(Stored data entries)

----------------------------------------

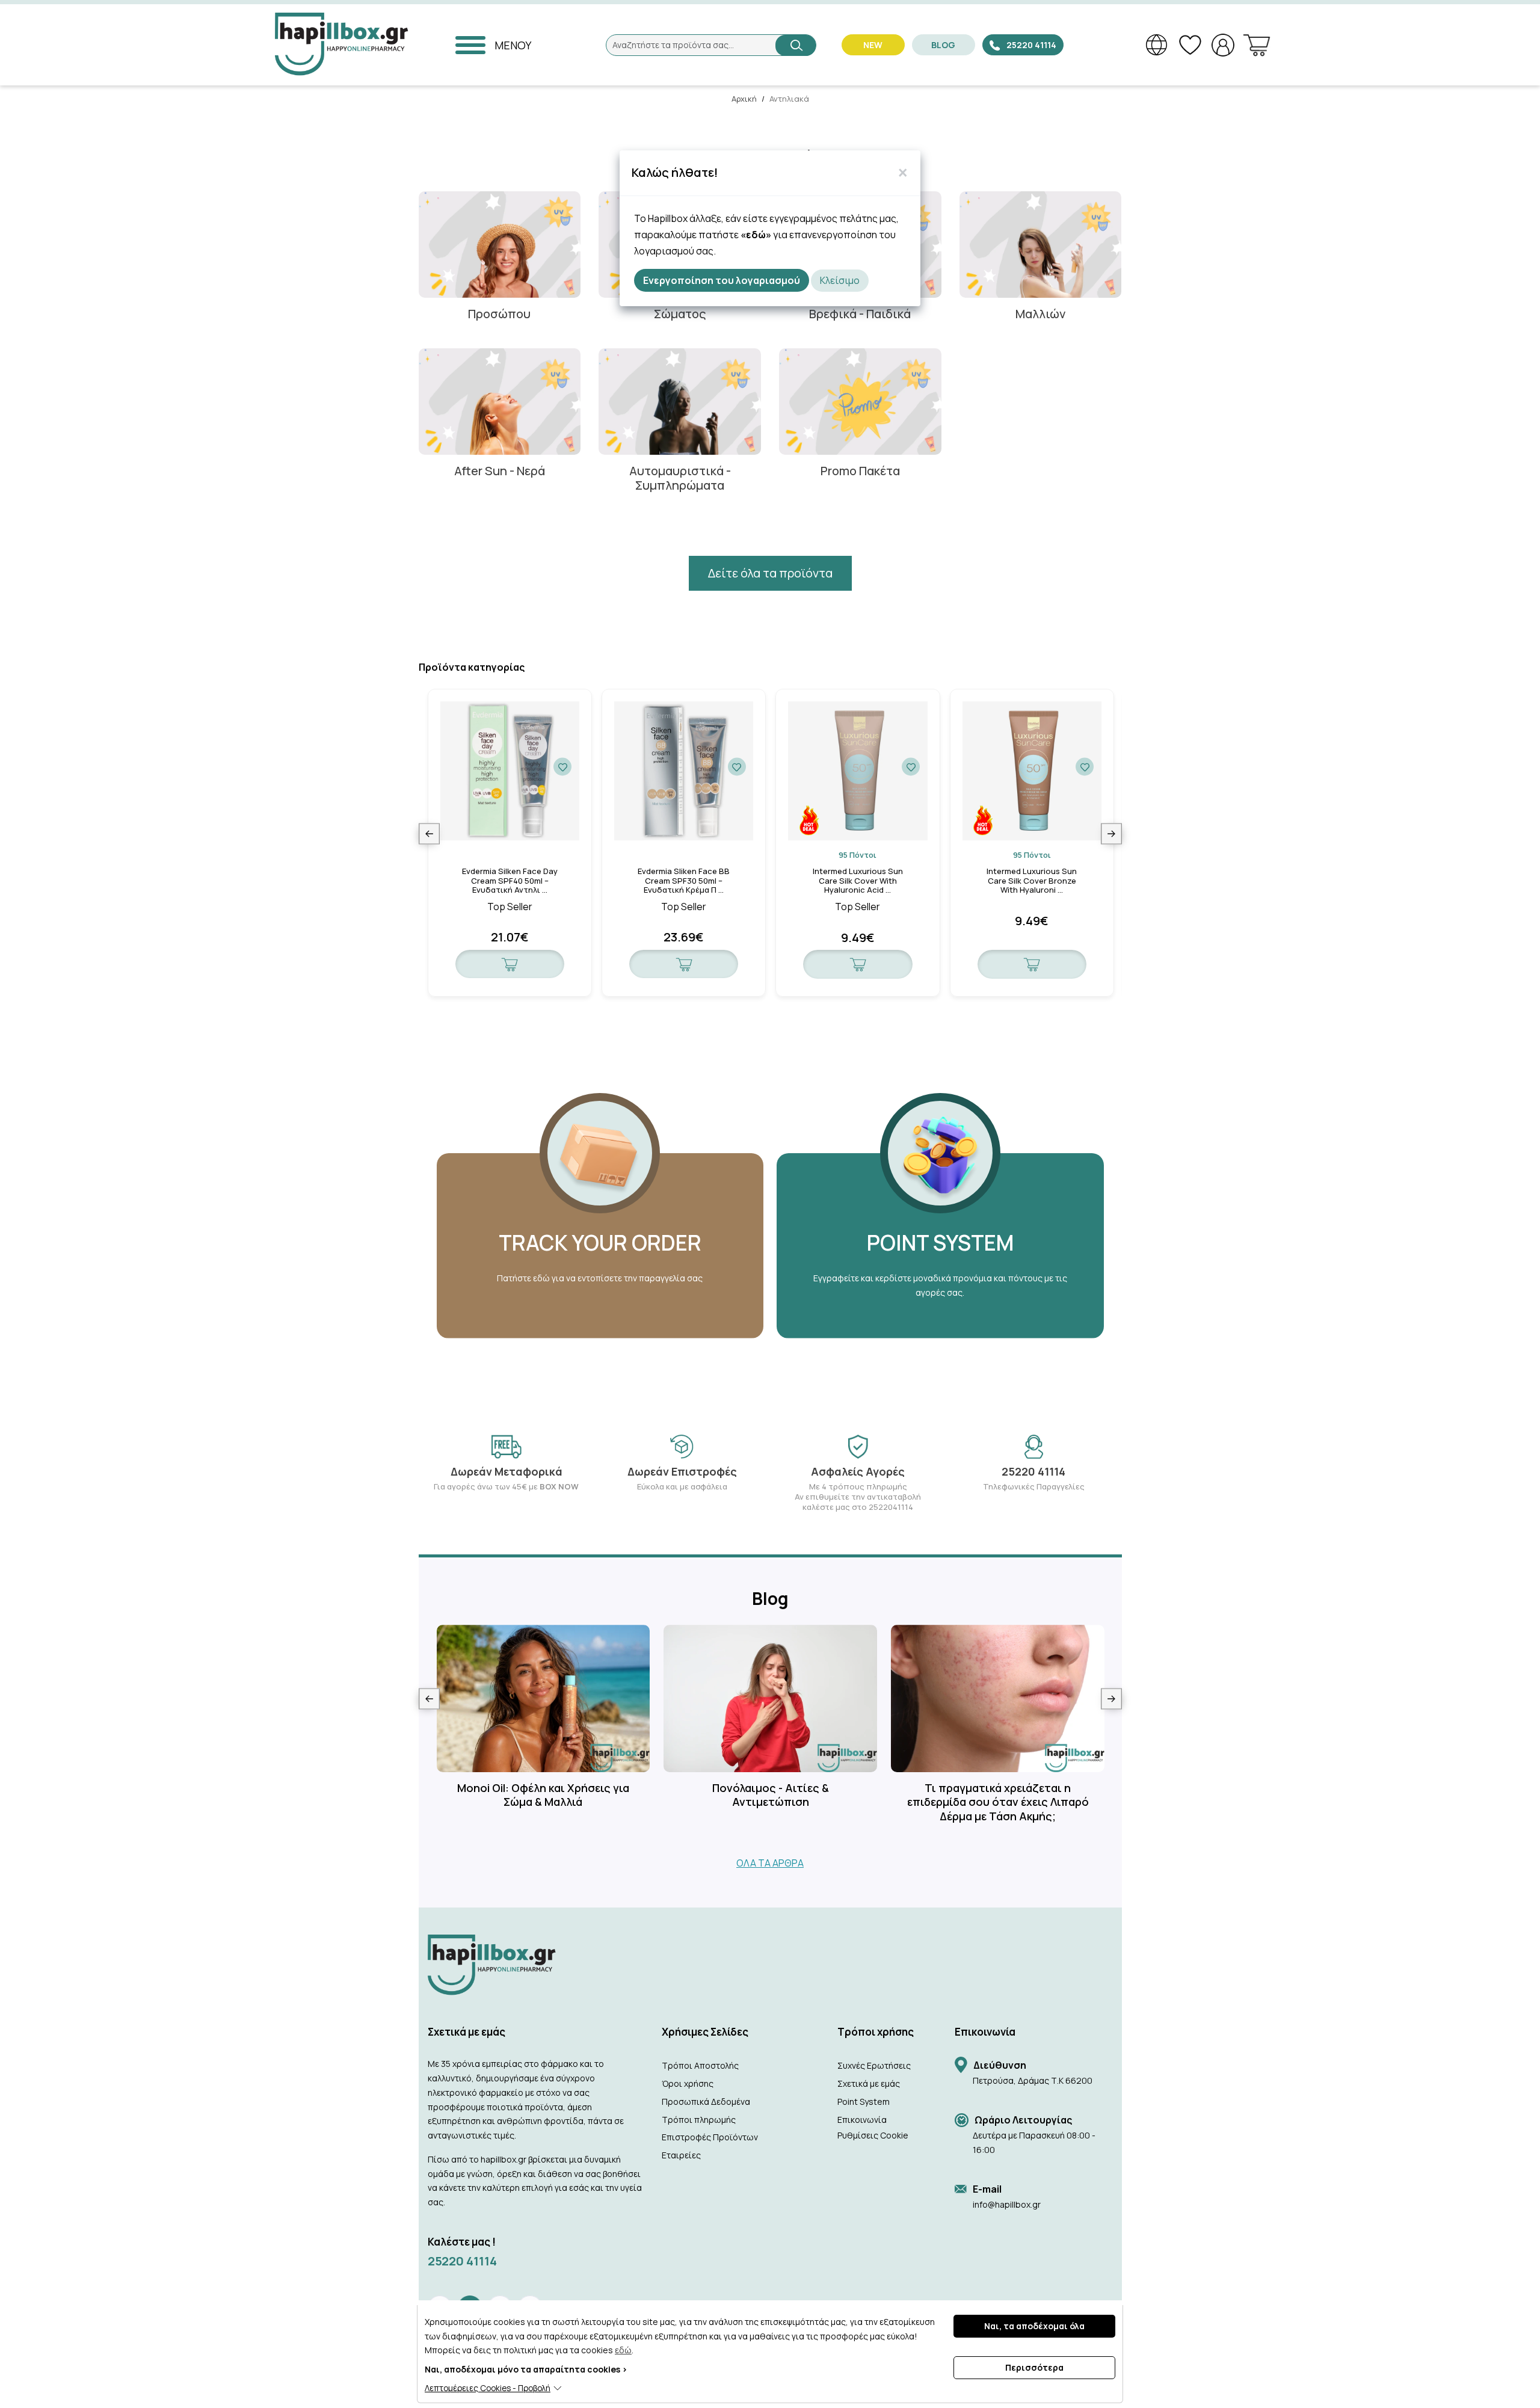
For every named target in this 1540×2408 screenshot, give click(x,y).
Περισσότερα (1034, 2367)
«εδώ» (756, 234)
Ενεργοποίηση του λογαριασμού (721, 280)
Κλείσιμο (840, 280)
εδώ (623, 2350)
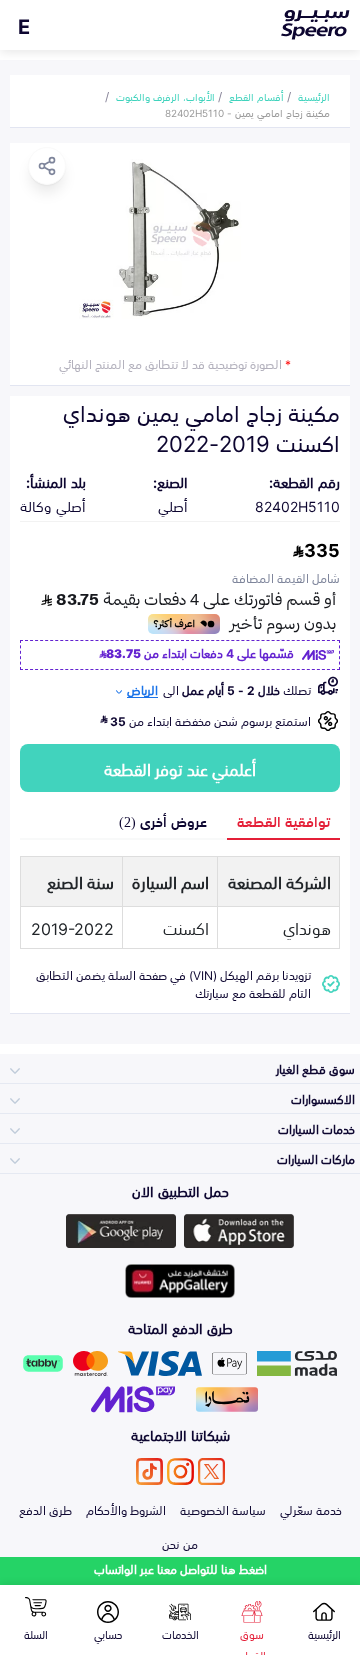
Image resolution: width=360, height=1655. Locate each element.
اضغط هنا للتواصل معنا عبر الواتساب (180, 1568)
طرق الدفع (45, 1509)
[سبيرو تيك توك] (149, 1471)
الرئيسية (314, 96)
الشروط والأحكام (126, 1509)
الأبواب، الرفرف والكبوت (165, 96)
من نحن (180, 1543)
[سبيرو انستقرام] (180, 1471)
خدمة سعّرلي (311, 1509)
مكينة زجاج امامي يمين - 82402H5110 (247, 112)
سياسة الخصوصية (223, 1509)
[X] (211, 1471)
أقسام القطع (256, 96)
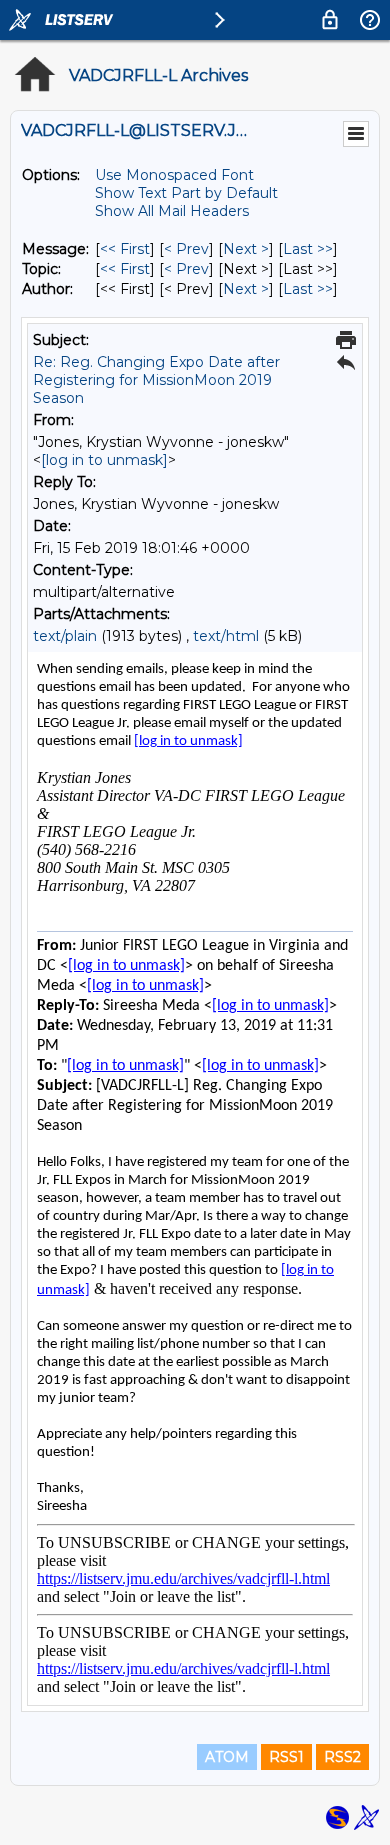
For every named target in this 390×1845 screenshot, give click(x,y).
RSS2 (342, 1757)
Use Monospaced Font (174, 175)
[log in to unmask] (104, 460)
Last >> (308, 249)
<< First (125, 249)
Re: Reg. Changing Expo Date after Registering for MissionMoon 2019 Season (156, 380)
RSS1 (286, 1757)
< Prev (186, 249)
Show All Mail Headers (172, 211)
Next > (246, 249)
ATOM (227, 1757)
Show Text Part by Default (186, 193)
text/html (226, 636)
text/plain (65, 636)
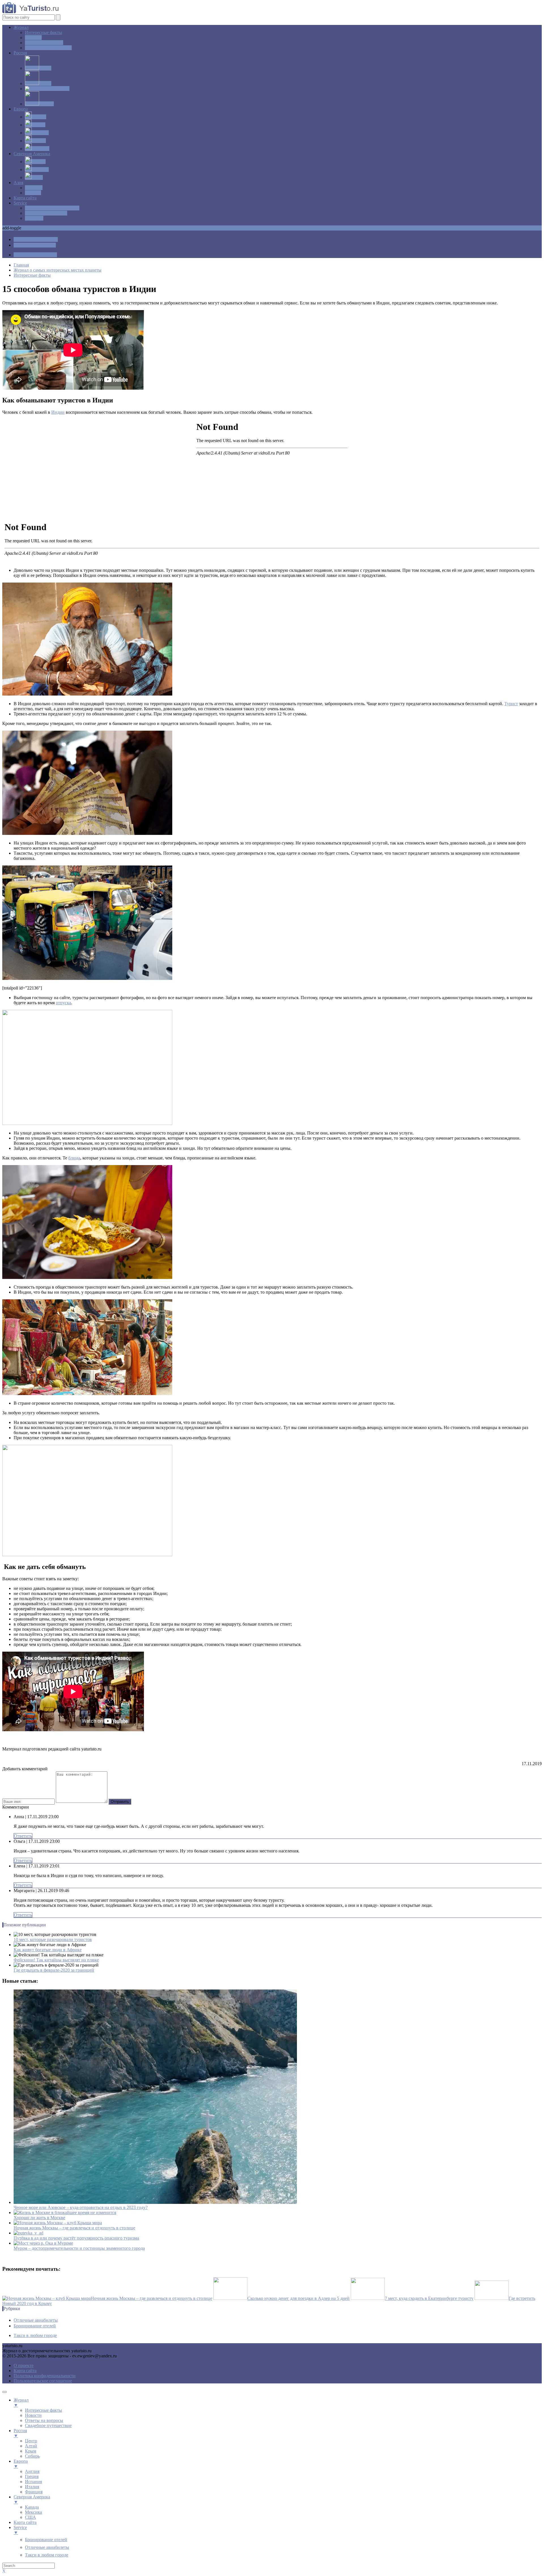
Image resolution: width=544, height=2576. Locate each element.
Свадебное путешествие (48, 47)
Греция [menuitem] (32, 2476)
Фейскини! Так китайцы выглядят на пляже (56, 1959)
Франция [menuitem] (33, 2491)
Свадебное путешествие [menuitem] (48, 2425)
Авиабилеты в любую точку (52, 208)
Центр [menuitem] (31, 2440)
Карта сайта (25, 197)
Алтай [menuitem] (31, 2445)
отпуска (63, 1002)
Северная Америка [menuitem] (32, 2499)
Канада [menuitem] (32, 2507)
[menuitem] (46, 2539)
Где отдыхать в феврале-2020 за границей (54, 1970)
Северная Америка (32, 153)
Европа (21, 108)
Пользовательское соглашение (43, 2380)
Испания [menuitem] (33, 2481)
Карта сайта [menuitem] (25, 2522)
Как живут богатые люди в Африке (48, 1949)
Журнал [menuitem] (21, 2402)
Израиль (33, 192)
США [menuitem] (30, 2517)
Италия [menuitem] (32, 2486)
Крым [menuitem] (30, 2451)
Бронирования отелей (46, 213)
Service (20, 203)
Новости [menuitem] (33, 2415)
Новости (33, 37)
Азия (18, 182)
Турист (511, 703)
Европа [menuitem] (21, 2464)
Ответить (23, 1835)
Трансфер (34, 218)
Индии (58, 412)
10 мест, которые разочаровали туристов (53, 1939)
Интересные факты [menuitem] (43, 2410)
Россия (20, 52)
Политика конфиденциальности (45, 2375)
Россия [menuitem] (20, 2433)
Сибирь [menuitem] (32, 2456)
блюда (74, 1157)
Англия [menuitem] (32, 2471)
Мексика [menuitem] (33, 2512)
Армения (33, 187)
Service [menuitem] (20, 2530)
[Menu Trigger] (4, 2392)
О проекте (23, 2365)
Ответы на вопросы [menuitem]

----------------------------------------

For each line of the entries that holds the word "Америка", pull that line out.

• [Response to the task]
Северная Америка [menuitem] (32, 2499)
Северная Америка (32, 153)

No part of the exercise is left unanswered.